ExpressVPN also surveyed 1,500 people aged 16–24 in both France and Germany—bringing the global Gen Z survey to 4,500 people—which provided intriguing comparisons. This report post focuses on U.S. findings; you can read the full reports on Germany (in German) and France (in French).

Jump to:
Key findings
Platform of choice
Impact on emotional well-being
Trust in social media companies
Having multiple Instagram accounts (“finsta”)
Social media fame outweighs privacy risks
Comparing U.S. with other countries
6 privacy tips for social media

Key findings about Generation Z social media use

Most of Gen Z spend hours on social media each day, with YouTube as the platform of choice

Every member of Gen Z we surveyed said they have at least one social media account, with some spending up to five or more hours per day on a single social media platform. Yet despite the ubiquity of social media use among Gen Z, it’s important to note that most of them say they are fearful of its addictive effects and are envious of those who do not have a social media presence.
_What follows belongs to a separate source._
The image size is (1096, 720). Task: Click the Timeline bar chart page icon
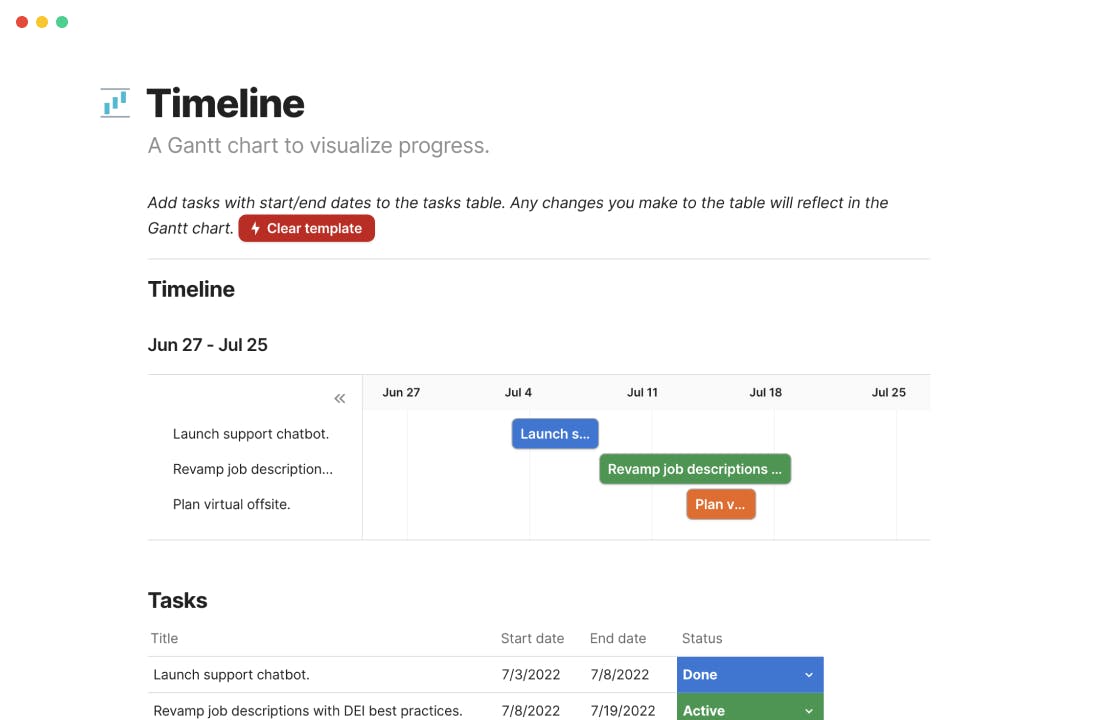tap(115, 103)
Percentage that have an account on each platform:

Gen Z respondents’ time spent on social media per day, by platform:

Social media platforms with a focus on video content like TikTok and YouTube have the highest usage times among Gen Z, with 45% and 52% saying they use the platform for at least one hour a day each, respectively. Fourteen percent of respondents even say that they spend more than five hours a day on YouTube, and another 11% say they spend more than five hours a day on TikTok.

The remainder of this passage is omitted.